South African Business Etiquette

Welkom om Suid-Afrika! (‘‘Welcome to South Africa!” in Afrikaans)

South Africa is an ethnically diverse, multicultural nation located at the southernmost tip of the African continent. South Africa has a rich indigenous and colonial history, as well as a beautiful landscape which attracts tourists in increasing numbers each year.

South Africa is a newly-industrialized country with great purchasing power and regional influence. As such, it may be wise to investigate the country and its potential business opportunities.
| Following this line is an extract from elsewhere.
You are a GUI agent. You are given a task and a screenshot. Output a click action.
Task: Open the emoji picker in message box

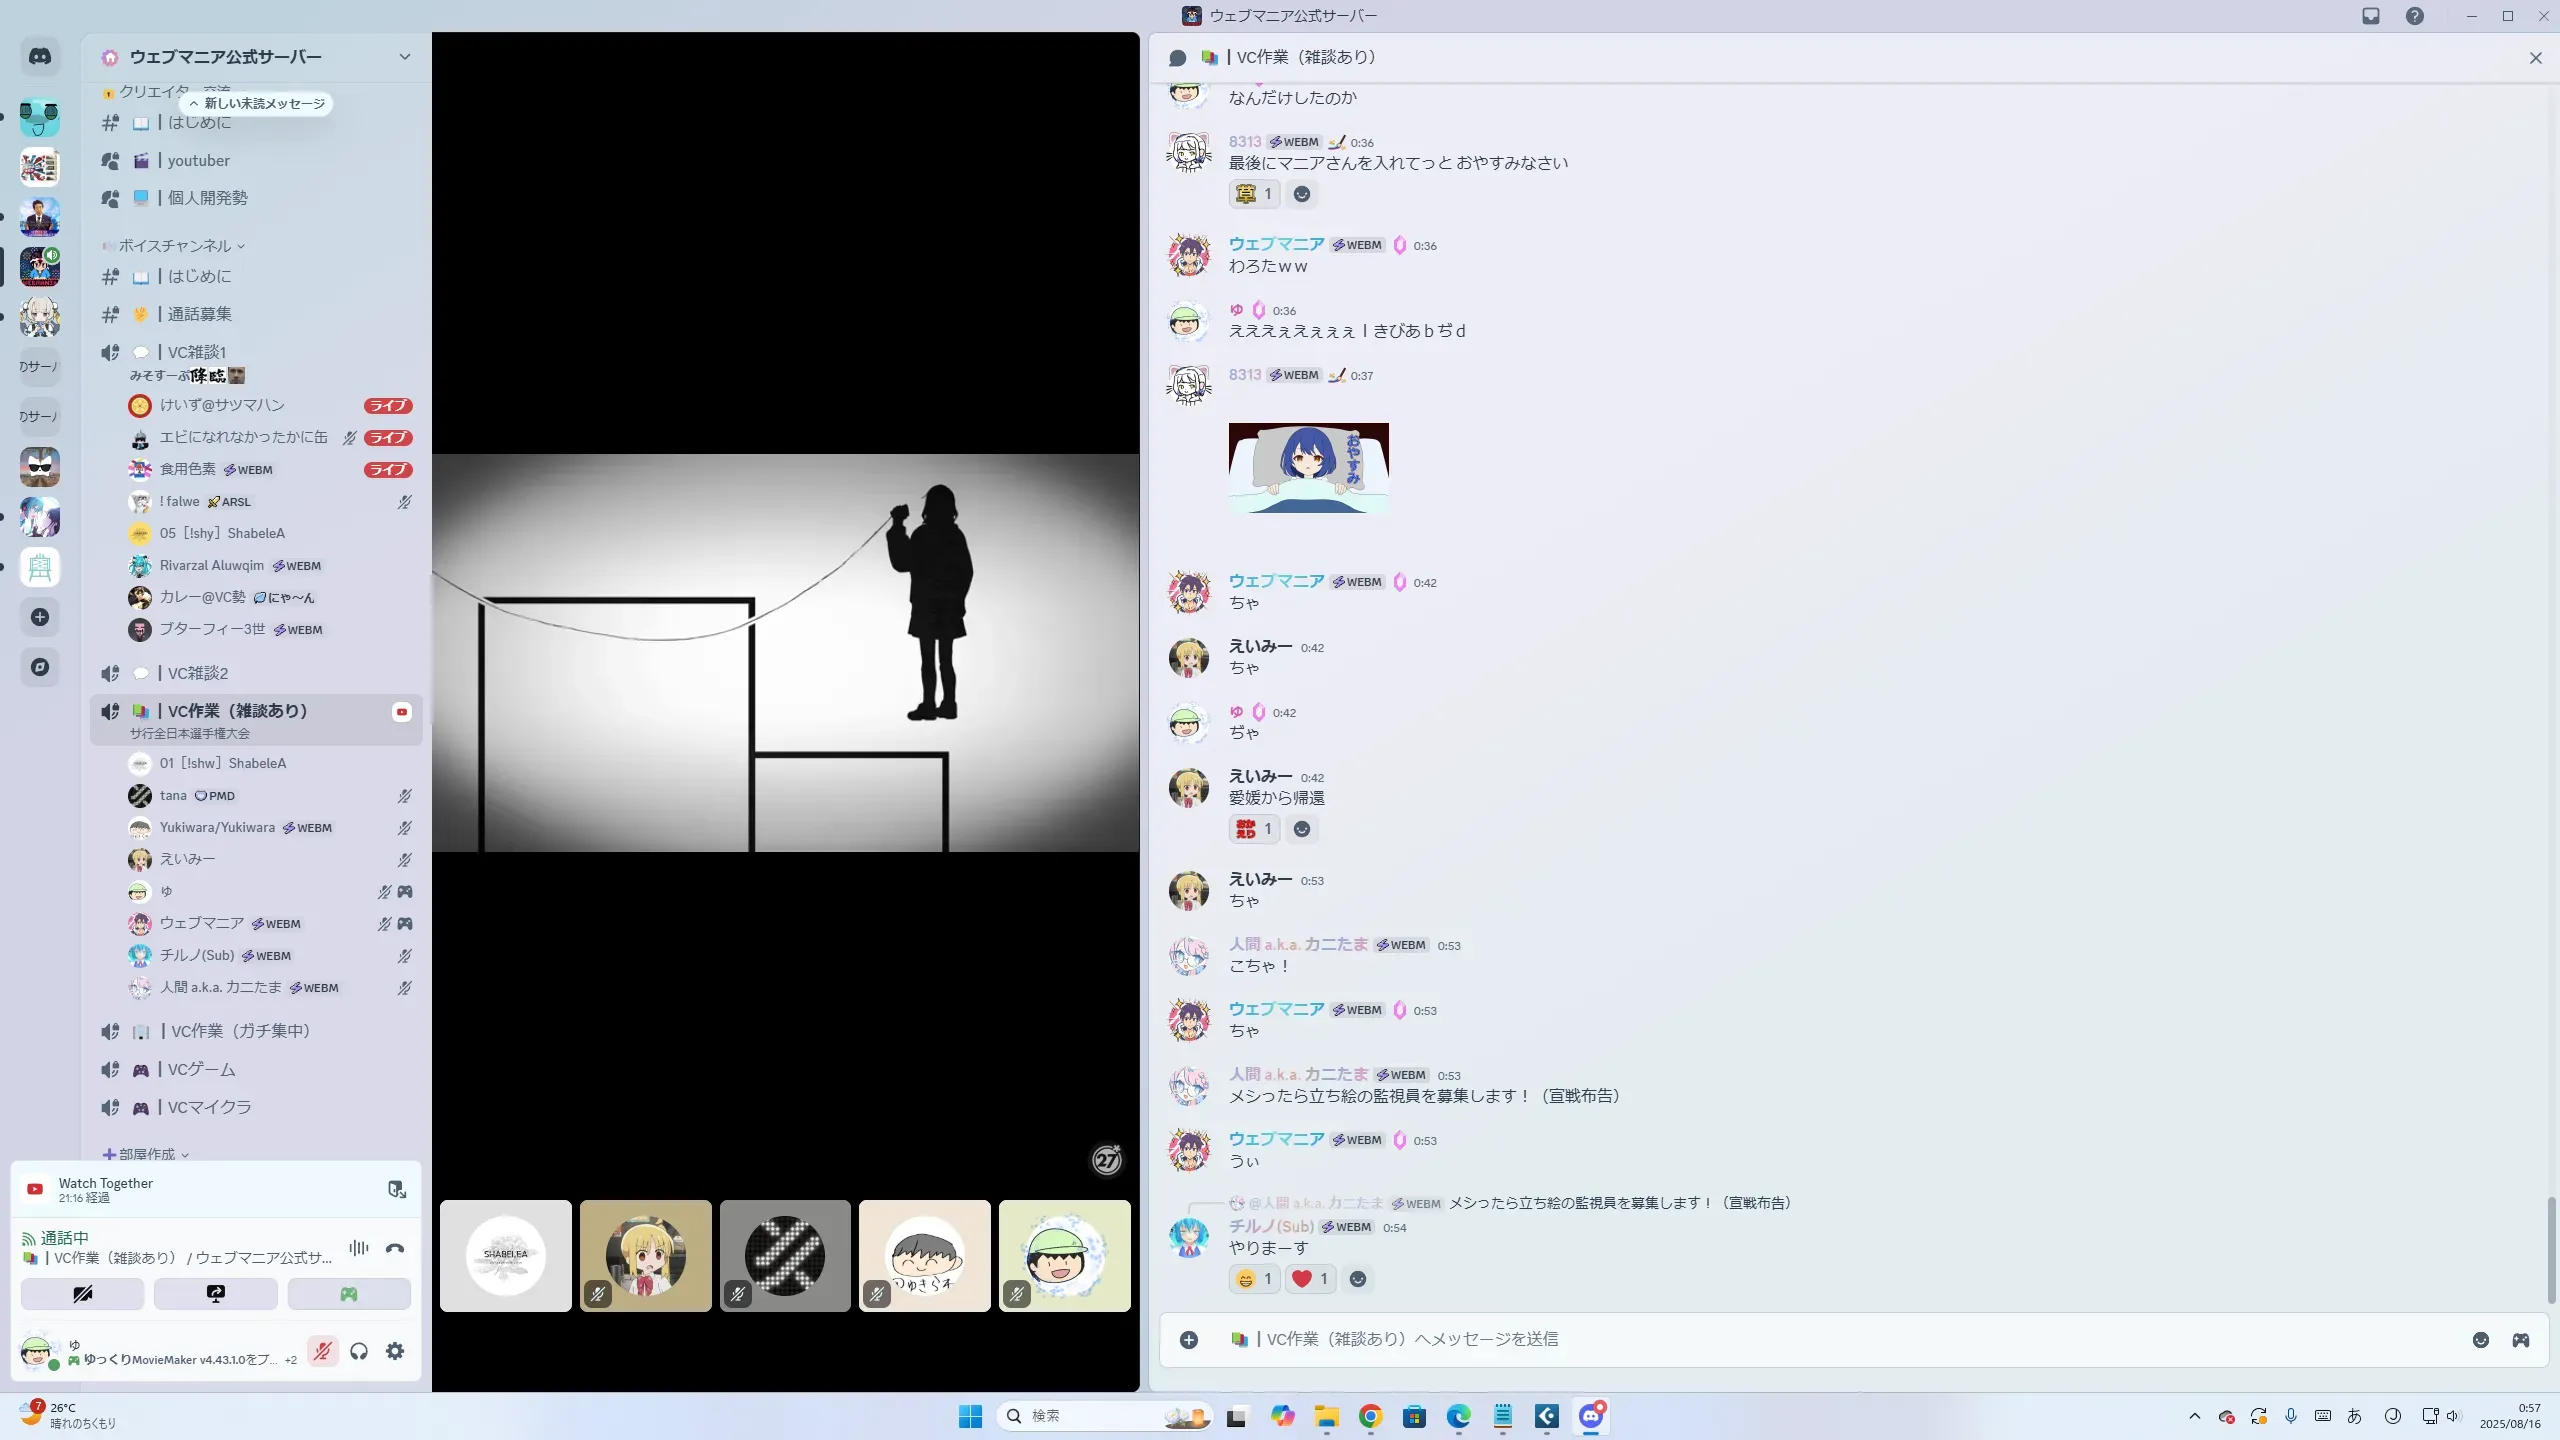(x=2481, y=1340)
Before you set off on a business trip to South Africa, let’s first learn about the dos and don’ts of South African business etiquette.

The Lowdown

  • South Africa was colonized by the Dutch; as such, Dutch imperial culture greatly affected the customs and population makeup of the country.
  • South Africa has three capitals: Pretoria, Cape Town, and Bloemfontein. However, the largest city is Johannesburg.
  • There are 11 official languages of South Africa: Afrikaans, English, Ndebele, Northern Sotho, Sotho, Swazi, Tsonga, Tswana, Venda, Xhosa, and Zulu. Afrikaans replaced Dutch in common usage in 1984.
  • South Africa (formally known as Republic of South Africa), is a unitary constitutional parliamentary republic.
  • Apartheid was abolished in 1994, so keep this is mind in conversation.

Dressing Sharp

  • Typically, people in South Africa will wear Western dress; however, African women may don a sari.
  • Although South Africans may be dressed casually for the first meeting, you should dress to impress at the outset. They may tell you to dress more casually for future meetings.
  • Men should wear dark-colored, clean business suits.
  • Women should wear dark-colored, clean business suits or dresses.

Make or Break Meetings

  • Greeting your South African party with a handshake and eye contact is appropriate.
  • There’s no formal protocol for the exchange of business cards – but they can be exchanged at the first meeting.
  • If you know the South African party’s title (eg, “Dr.” or “Prof.”), you should use it.
  • English is commonly used in business, although Afrikaans is the first language of many residents.
  • Do not cancel your appointment or show up late – first impressions are important!

Dining Decorum

  • Be on time for all dinner engagements, whether at a restaurant or at a host’s home.
  • It is acceptable to wear casual clothing to dinner engagements.
  • If you are invited to a South African’s home, it is considered polite to help the hostess prepare or set the table.
  • Dinners are relaxed, much like Western functions.

Giving and Getting Gifts

  • It is not typical to exchange gifts in the business setting.
  • If you are invited to the home of a South African, gifts are acceptable. Appropriate gifts include: chocolate, flowers, or wine.
  • If you wrap the gift nicely, it goes a long way to show that you put in effort and thought.
  • Present gifts with your right hand – never the left.
  • Gifts are opened upon receipt.

Down to Business

  • South Africans are laid-back and relaxed in business negotiations.
  • All senior-level positions will typically be held by men – so business women visiting from another country may face some discrimination.
  • Do not rush/pressure your South African business contacts or interrupt while they are speaking; these actions are seen as disrespectful.
  • When the South African party feels that mutual trust has developed between parties, then a decision will be made.
  • South Africans like to come to satisfactory, “win-win” outcomes – and who doesn’t love that!